BRIEF:
Retype the data that follows line by line, exactly, and leave its pictures out.

INFORMATION:
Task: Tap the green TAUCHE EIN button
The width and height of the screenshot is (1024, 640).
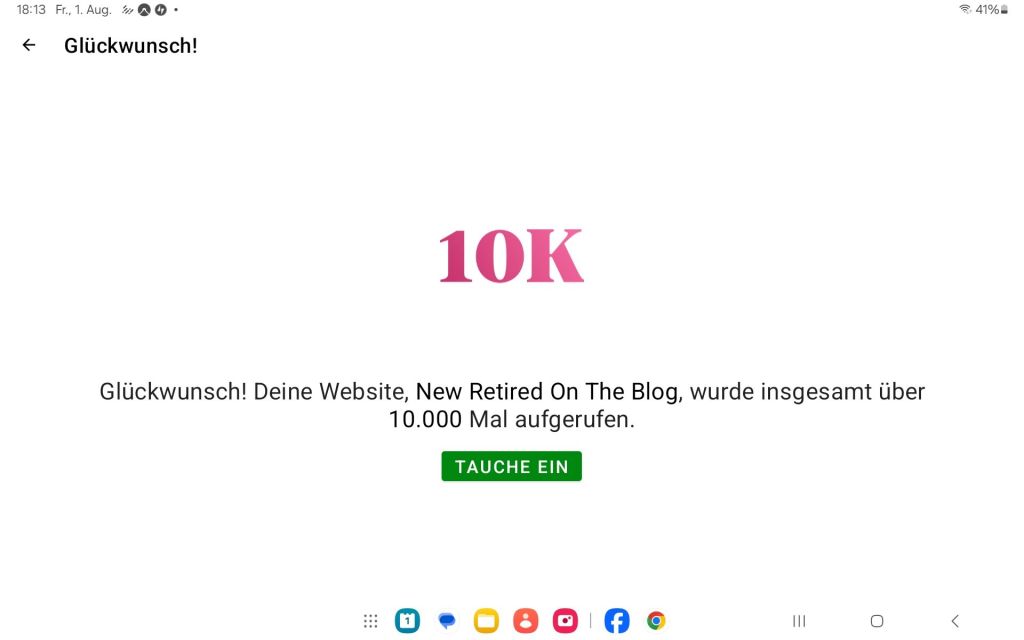Action: 511,466
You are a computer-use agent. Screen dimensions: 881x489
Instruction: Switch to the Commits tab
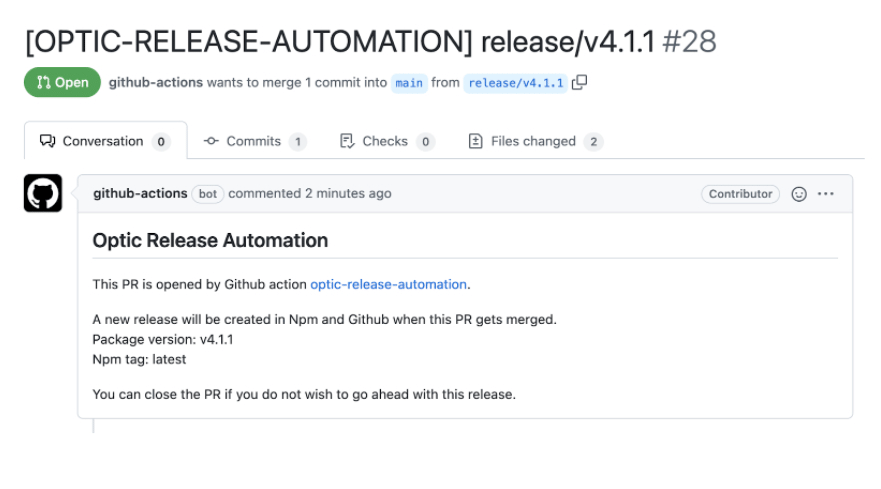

ANSWER:
Task: Tap the green TAUCHE EIN button
The width and height of the screenshot is (1024, 640).
Action: 511,466
You are a computer-use agent. Screen dimensions: 881x489
Instruction: Switch to the Commits tab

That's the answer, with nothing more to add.